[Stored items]
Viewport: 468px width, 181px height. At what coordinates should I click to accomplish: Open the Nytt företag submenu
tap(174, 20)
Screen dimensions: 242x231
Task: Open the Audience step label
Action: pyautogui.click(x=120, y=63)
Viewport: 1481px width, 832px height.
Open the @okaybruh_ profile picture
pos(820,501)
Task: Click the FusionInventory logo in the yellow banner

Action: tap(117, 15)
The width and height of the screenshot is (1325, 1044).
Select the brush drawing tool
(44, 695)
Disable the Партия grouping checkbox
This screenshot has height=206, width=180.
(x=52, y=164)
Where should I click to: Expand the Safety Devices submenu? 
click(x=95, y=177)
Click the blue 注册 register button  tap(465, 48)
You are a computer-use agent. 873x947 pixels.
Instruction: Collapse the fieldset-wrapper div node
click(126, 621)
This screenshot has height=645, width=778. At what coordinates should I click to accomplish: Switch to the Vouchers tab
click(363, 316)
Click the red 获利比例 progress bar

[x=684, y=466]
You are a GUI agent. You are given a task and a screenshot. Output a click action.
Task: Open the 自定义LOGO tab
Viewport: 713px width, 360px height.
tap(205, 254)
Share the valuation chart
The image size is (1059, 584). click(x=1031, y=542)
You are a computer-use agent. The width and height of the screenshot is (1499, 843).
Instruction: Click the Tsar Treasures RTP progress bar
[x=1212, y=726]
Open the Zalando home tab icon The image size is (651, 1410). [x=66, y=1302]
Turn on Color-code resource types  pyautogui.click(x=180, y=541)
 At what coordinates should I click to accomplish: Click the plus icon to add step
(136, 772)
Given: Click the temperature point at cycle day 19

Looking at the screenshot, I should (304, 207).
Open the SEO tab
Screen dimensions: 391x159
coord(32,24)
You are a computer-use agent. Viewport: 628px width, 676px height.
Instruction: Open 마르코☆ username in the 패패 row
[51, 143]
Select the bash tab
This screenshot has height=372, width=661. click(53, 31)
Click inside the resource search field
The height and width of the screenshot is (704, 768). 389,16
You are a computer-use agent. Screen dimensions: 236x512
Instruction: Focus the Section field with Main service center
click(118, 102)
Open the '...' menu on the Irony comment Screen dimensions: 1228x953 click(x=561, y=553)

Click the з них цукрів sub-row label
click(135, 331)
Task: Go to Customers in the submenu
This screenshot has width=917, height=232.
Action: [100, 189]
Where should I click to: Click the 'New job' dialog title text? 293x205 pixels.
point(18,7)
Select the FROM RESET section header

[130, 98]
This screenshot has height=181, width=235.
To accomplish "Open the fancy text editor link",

Your goal
Reproduce each line of the data without any change.

Your solution
Viewport: 468px width, 181px height. At what coordinates should I click to accomplish: Open the Nytt företag submenu
tap(174, 20)
Screen dimensions: 242x231
Task: Open the Audience step label
Action: pyautogui.click(x=120, y=63)
Viewport: 1481px width, 832px height.
Open the @okaybruh_ profile picture
pos(820,501)
Task: Click the FusionInventory logo in the yellow banner

Action: tap(117, 15)
The width and height of the screenshot is (1325, 1044).
Select the brush drawing tool
(44, 695)
Disable the Партия grouping checkbox
This screenshot has height=206, width=180.
(x=52, y=164)
Where should I click to: Expand the Safety Devices submenu? 
click(x=95, y=177)
Click the blue 注册 register button  tap(465, 48)
You are a computer-use agent. 873x947 pixels.
Instruction: Collapse the fieldset-wrapper div node
click(126, 621)
This screenshot has height=645, width=778. At what coordinates should I click to accomplish: Switch to the Vouchers tab
click(363, 316)
Click the red 获利比例 progress bar

[x=684, y=466]
You are a GUI agent. You are given a task and a screenshot. Output a click action.
Task: Open the 自定义LOGO tab
Viewport: 713px width, 360px height.
tap(205, 254)
Share the valuation chart
The image size is (1059, 584). click(x=1031, y=542)
You are a computer-use agent. The width and height of the screenshot is (1499, 843).
Instruction: Click the Tsar Treasures RTP progress bar
[x=1212, y=726]
Open the Zalando home tab icon The image size is (651, 1410). [x=66, y=1302]
Turn on Color-code resource types  pyautogui.click(x=180, y=541)
 At what coordinates should I click to accomplish: Click the plus icon to add step
(136, 772)
Given: Click the temperature point at cycle day 19

Looking at the screenshot, I should (304, 207).
Open the SEO tab
Screen dimensions: 391x159
coord(32,24)
You are a computer-use agent. Viewport: 628px width, 676px height.
Instruction: Open 마르코☆ username in the 패패 row
[51, 143]
Select the bash tab
This screenshot has height=372, width=661. click(53, 31)
Click inside the resource search field
The height and width of the screenshot is (704, 768). 389,16
You are a computer-use agent. Screen dimensions: 236x512
Instruction: Focus the Section field with Main service center
click(118, 102)
Open the '...' menu on the Irony comment Screen dimensions: 1228x953 click(x=561, y=553)

Click the з них цукрів sub-row label
click(135, 331)
Task: Go to Customers in the submenu
This screenshot has width=917, height=232.
Action: [100, 189]
Where should I click to: Click the 'New job' dialog title text? 293x205 pixels.
point(18,7)
Select the FROM RESET section header

[130, 98]
This screenshot has height=181, width=235.
To accomplish "Open the fancy text editor link",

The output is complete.